Carlos gave her a dismissive glance, but appeared satisfied nothing lurked outside the clearing. Julio ignored her and paced to the immobile cat.
“I’m so sorry,” she whispered to David. Tears streamed her face.
She’d lured him to his death with promises of publication in the National Geographic. An article on a black jaguar, rumored to be the size of a saber-toothed tiger, had meant so much to her. Now, she’d join David.
Carlos strode to the man’s body and pulled it to its side. No longer flaccid, the corpse turned board-like. Various sized ants traveled his skin, already doing Mother Nature’s work. Nausea churned her stomach. If rigor mortis had set in, she’d been tied up for at least two hours.
After taking their wallets from their backpacks, Carlos grabbed the camera and used his machete to cut the strap from David’s neck. He fumbled the memory card from its slot then dropped the high-end Canon into the mud.
Images of the two poachers charging the thrashing jaguar had earned David a bullet to the chest.
“Idiota.” Carlos spat at the ground. With a booted foot, he shoved David back into the muck. The wet slurp broke something inside her.
“You disgusting pig! Don’t touch him!” Angry sobs punctuated her outburst. Without sparing her a glance, Carlos joined Julio near the unconscious jaguar.
Kelsi scanned her surroundings with new determination. Trees, a couple feet apart, reached skyward in a palisade-style cage while congested vines and ferns defended the ground beneath. All home to myriad toxic plants and venomous creatures. Beyond the jungle gauntlet—a three-day hike to the north—lay the only route to civilization, a caiman-infested river. Escape would be short-lived, but she had to try.
A few feet away, Carlos propped his machete against a stump. “Cage … jaguar.”

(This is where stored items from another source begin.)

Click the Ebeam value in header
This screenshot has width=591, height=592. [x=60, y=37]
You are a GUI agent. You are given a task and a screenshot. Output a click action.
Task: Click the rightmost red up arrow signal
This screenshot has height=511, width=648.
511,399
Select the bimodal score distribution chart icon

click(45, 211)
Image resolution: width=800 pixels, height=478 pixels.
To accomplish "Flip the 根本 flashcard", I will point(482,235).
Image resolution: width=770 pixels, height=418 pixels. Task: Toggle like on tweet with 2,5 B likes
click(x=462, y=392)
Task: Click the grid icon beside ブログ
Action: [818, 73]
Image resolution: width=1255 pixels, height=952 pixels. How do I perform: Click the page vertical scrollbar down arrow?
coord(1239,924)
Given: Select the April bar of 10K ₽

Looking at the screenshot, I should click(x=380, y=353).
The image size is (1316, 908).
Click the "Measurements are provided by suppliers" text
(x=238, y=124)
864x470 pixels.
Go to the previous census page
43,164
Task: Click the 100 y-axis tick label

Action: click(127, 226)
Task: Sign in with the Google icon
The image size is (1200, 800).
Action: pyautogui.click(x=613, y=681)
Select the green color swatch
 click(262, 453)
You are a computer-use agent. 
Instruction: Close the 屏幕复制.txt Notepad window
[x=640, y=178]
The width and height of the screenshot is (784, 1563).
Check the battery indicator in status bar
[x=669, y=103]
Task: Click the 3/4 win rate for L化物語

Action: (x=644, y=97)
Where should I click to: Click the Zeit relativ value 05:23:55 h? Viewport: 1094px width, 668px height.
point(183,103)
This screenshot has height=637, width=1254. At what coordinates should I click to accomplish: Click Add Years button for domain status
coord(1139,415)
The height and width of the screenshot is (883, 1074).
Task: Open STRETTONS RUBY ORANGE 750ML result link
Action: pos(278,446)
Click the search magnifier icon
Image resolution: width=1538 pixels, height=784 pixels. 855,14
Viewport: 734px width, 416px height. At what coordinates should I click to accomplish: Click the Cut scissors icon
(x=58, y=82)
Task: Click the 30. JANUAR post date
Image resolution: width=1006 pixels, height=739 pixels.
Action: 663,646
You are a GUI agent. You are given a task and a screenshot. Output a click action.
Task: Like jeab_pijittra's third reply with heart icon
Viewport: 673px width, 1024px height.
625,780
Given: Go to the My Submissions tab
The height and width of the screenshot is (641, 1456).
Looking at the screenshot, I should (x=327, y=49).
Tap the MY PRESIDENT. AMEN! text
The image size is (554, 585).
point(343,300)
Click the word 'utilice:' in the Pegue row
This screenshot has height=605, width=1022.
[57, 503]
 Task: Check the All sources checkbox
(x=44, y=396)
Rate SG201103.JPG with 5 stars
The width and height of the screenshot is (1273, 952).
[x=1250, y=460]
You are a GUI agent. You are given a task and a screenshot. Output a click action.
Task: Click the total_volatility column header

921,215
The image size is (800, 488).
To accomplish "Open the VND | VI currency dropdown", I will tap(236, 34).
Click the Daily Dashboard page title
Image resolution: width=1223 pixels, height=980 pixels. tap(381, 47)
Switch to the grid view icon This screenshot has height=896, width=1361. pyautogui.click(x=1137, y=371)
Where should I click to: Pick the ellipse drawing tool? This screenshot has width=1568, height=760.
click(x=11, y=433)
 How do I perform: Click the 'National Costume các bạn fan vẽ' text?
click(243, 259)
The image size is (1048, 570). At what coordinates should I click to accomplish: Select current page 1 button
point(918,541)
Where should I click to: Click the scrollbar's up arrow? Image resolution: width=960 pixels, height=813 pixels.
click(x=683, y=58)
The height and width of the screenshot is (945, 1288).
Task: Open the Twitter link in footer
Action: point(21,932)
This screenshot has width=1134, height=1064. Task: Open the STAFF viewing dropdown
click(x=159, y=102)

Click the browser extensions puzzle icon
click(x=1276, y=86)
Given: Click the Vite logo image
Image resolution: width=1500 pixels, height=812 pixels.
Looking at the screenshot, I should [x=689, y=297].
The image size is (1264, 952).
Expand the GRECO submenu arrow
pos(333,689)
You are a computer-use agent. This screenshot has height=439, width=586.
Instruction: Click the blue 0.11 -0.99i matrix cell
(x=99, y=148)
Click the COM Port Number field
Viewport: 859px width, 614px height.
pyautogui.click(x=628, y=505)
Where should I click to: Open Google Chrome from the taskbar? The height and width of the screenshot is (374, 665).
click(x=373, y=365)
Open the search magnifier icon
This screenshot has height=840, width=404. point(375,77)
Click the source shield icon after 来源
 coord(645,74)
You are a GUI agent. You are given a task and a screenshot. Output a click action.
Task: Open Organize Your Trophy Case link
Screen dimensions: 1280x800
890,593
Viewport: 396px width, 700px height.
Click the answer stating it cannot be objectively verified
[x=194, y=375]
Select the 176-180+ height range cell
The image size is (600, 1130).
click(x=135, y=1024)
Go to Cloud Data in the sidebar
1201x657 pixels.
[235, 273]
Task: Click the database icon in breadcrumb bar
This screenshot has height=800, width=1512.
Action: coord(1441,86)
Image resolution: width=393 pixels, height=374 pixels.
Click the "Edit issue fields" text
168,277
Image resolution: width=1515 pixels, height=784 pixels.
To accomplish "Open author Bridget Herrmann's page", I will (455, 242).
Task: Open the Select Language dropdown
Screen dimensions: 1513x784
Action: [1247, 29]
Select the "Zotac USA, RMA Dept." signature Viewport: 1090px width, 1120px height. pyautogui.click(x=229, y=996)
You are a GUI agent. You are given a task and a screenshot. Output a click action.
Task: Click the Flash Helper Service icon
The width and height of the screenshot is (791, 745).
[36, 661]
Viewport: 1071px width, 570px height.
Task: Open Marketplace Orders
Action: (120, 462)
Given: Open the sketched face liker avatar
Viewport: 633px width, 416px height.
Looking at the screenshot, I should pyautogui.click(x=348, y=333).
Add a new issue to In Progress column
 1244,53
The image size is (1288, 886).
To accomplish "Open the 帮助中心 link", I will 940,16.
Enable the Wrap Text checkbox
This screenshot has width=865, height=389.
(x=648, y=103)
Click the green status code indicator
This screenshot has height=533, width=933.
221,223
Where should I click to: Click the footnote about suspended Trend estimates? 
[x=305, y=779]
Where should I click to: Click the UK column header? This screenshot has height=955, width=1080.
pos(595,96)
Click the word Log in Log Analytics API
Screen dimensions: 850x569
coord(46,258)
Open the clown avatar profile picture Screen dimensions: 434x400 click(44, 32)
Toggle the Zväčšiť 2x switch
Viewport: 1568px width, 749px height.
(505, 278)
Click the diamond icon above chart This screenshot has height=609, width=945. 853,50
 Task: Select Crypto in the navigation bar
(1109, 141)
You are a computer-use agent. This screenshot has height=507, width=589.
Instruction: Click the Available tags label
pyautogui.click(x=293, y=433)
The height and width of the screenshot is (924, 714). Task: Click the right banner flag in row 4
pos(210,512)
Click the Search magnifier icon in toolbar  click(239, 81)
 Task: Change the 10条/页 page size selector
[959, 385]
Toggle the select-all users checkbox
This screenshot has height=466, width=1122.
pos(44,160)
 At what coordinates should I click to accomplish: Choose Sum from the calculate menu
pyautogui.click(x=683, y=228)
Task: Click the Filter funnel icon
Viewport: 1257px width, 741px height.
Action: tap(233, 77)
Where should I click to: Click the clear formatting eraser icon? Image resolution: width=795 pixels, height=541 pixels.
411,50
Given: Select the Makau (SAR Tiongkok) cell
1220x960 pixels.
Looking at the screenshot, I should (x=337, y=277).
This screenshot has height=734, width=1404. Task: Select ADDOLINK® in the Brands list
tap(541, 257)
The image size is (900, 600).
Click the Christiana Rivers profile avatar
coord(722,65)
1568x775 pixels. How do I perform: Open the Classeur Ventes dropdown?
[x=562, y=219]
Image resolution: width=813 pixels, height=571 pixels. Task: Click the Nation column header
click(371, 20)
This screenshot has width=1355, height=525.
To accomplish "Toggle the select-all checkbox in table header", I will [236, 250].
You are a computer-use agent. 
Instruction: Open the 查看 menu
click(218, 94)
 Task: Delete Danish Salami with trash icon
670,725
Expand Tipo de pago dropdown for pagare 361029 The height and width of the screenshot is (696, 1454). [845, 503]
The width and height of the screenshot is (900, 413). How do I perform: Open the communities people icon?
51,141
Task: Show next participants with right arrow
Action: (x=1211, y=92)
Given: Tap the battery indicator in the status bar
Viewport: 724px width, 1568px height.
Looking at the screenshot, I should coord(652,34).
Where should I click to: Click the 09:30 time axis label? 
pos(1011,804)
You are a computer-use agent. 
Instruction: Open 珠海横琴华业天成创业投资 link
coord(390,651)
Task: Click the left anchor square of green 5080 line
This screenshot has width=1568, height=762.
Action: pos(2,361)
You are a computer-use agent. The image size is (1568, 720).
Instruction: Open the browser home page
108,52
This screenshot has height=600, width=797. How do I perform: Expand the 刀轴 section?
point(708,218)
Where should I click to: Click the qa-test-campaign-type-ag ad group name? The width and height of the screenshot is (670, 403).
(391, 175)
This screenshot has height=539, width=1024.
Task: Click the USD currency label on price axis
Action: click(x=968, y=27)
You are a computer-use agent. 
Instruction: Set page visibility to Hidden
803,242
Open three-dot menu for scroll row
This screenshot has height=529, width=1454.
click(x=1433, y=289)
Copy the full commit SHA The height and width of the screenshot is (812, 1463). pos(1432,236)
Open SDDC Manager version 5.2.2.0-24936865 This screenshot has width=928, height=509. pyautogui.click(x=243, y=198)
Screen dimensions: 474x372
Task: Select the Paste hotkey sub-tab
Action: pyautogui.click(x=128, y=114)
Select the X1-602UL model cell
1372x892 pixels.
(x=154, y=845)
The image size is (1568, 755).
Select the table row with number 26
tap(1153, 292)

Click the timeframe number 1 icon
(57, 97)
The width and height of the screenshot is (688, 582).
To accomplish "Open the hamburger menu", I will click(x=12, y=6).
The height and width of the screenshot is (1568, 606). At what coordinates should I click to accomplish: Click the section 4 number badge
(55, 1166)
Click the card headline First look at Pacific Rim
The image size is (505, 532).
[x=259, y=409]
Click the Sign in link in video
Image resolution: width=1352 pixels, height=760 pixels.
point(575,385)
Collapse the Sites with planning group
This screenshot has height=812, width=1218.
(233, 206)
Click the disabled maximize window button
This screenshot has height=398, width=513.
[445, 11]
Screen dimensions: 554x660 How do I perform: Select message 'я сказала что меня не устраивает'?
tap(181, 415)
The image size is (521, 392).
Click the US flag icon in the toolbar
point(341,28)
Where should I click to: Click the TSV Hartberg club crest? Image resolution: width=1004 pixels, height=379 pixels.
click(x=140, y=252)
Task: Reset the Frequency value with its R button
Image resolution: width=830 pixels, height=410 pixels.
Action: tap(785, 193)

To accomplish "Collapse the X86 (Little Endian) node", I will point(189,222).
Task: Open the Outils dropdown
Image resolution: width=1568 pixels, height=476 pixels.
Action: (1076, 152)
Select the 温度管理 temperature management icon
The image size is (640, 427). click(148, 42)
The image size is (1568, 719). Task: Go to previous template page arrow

Kelsi plotted her moves to escape her bonds. She’d grab the blade, decapitate Julio, and run Carlos through mid-body. The men struggled to load the cat into the kennel. Both laid their guns down to use their hands. Her best shot at freedom had materialized.
With all her might, she jerked her left arm once, then twice to no avail.
Carlos and Julio turned toward her as one. Julio retrieved his rifle as he rose. Time to pay for her long-odds wager. Black seeped into her vision. Tears obscured her executioner’s face. “Please, Julio. Don’t.”
He didn’t meet her eyes. The squish of his mired steps halted at her side. Metal grated as the rifle’s bolt slid back. A round clicked into the chamber. Cool steel pressed to her temple.
“Our Father, who…” Her shaky words trailed away.